Hello!树先生 | Mr. Tree

Mr Tree

Shu, a bachelor, is an unreliable worker in his village’s motor-repair shop. He tends to stay silent, like a forgotten tree in the wilderness. When the villagers are forced to evacuate due to the expansion of the local mining activities, Shu goes to the provincial capital to ask his friend for a job in a tutorial school. There, Shu falls in love at first sight with Xiaomei, a deaf-mute girl. On the night before their wedding, Shu’s dead father, his elder brother and his elder brother’s murderer appear in his dreams. The wedding is a disaster, and Xiaomei leaves to rejoin her mother. The worries and intuitions that have long flashed through Shu’s mind start to make sense to him.
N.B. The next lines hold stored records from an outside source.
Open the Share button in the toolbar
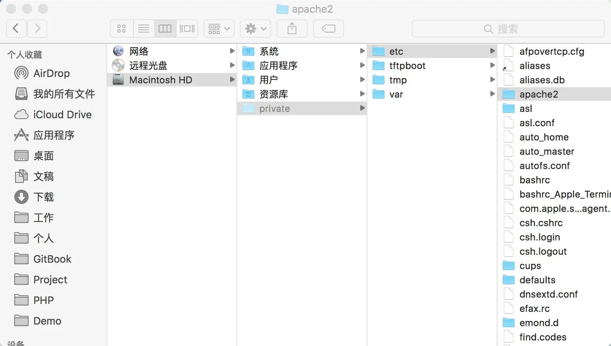(292, 28)
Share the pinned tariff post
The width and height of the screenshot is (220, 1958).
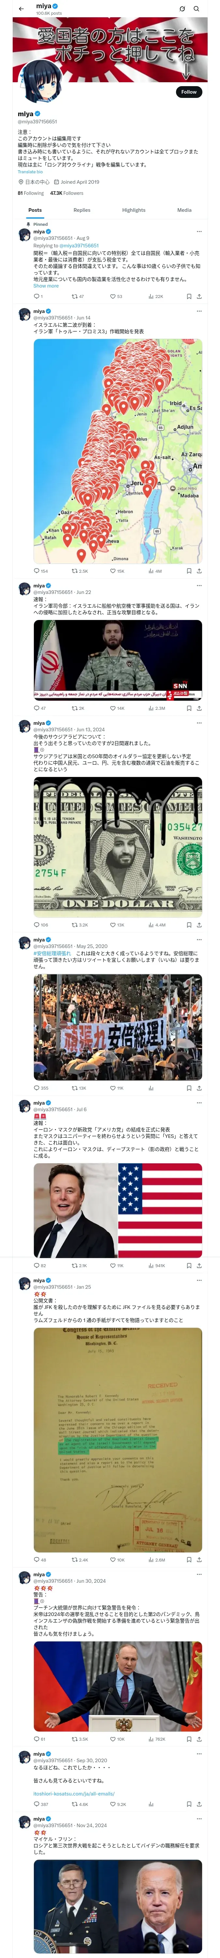tap(200, 296)
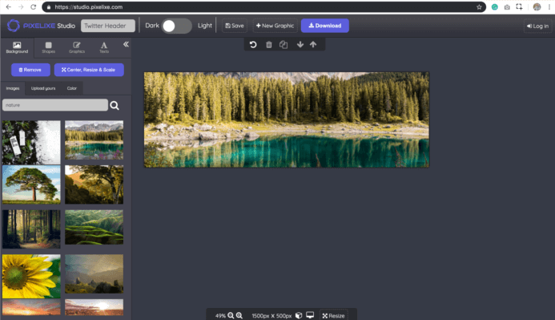
Task: Open the desktop monitor preview icon
Action: coord(310,315)
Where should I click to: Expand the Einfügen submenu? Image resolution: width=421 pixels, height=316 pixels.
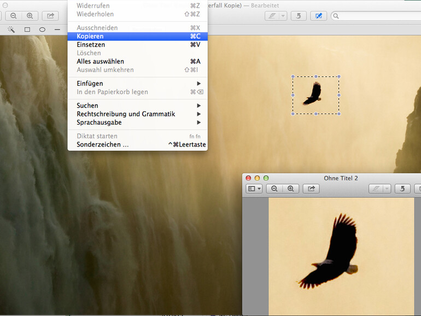point(137,83)
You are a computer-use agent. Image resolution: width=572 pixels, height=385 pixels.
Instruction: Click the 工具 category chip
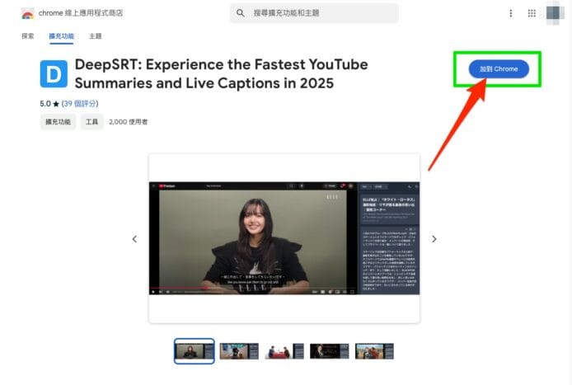(91, 122)
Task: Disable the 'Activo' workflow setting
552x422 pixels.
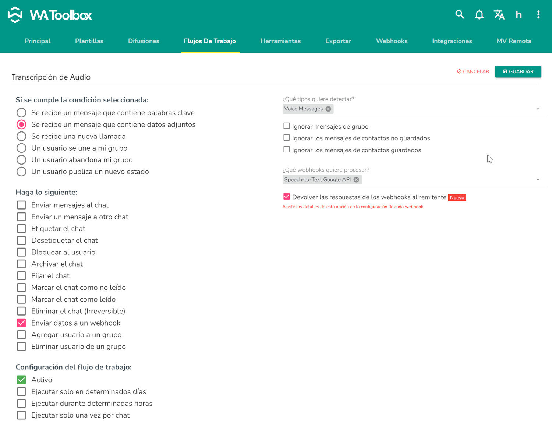Action: click(21, 380)
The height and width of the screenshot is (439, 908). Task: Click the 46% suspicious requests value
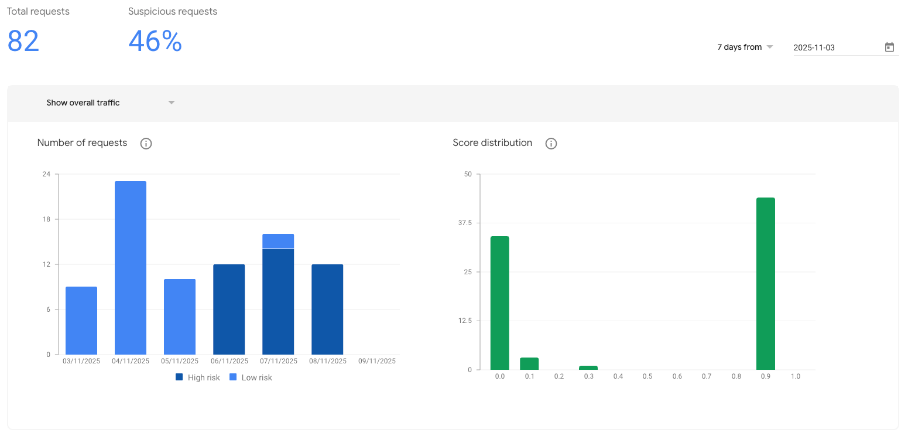click(155, 41)
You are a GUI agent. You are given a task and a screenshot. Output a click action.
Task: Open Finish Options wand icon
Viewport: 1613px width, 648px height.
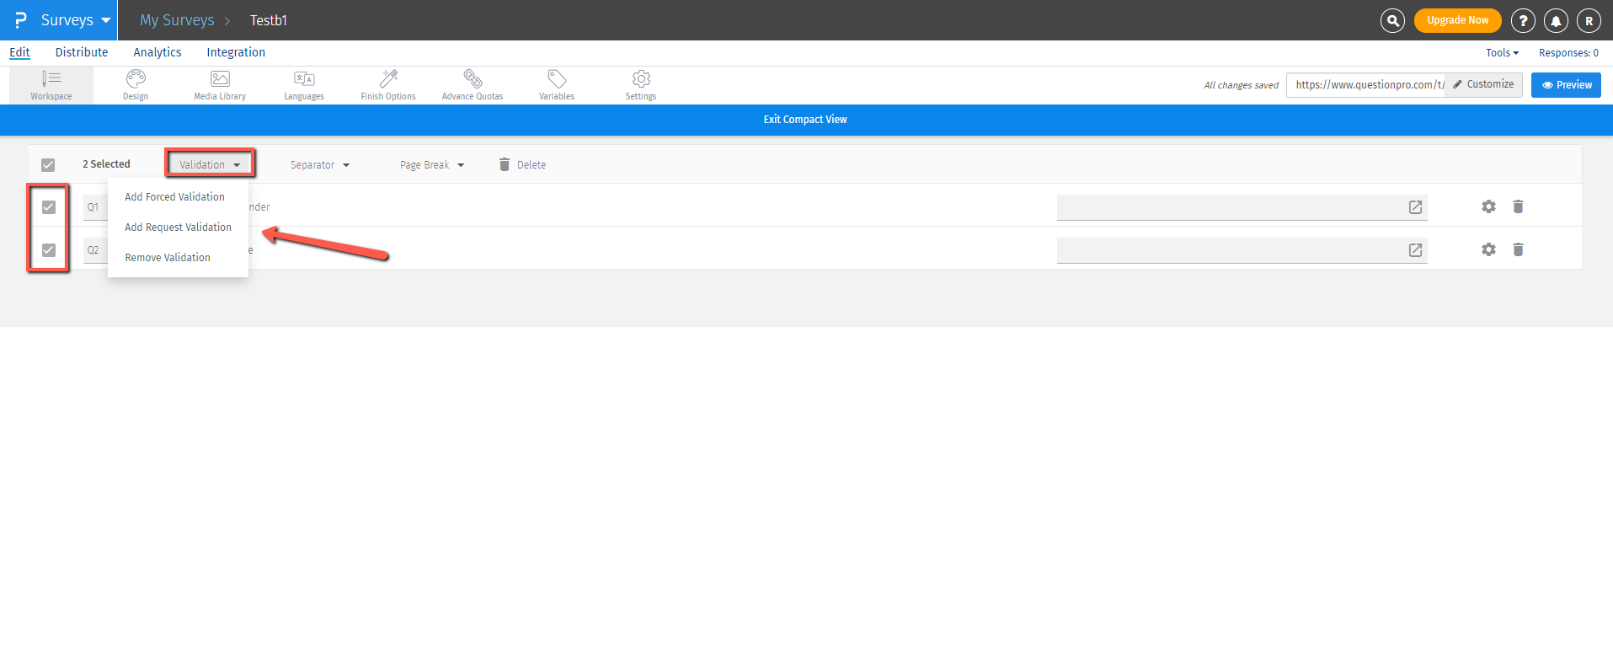(388, 79)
He begins to make prophecies, and many of them come true.

Directed by Jie Han | Starring : Baoqiang Wang, Zhuo Tan, Jie He, Bo Liu, Jing An | Presented at Locarno Film Festival, Toronto Film Festival, Pusan Film Festival, Vancouver Film Festival, London Film Festival, Rio de Janeiro Film Festival, Rotterdam Film Festival

卡拉是条狗 | Cala, My Dog!

Cala My Dog

The humdrum existence of a Beijing factory worker and his family is disrupted when their beloved dog is confiscated by the police for being unlicensed. The worker has but 24 hours to raise the sizable sum required to pay the license fee.

Directed by Xuechang Lu | Starring : You Ge, Jiali Ding, Bin Li, Xiaogang Feng, Qinqin Li | Presented at N/A

黄土地 | Yellow Earth

Yellow Earth

A first feature by the 32-year-old Chen Kaige, Yellow Earth is the breakthrough film that the Chinese cinema has been needing for many, many years. It is set in the arid hills of Northern Shaanxi in 1939. A soldier arrives in a mountain village and is billeted with a poor widower and his daughter and son; the soldier has been sent from the Communist base at Yan’an to collect local songs as examples of peasant culture. He is disturbed and baffled by much of what he finds in the village and when he learns that the widower’s 12-year-old daughter is to be forced into a marriage, he realizes helplessly that he is a powerless to intervene…. The film’s political candor matches its aesthetic daring. The images, exquisitely composed, derive from the traditions of Shaanxi peasant painting and Chen uses them as the basis for a film “language” unlike anything else in contemporary cinema. The summit of his achievement is that he makes his new language sing.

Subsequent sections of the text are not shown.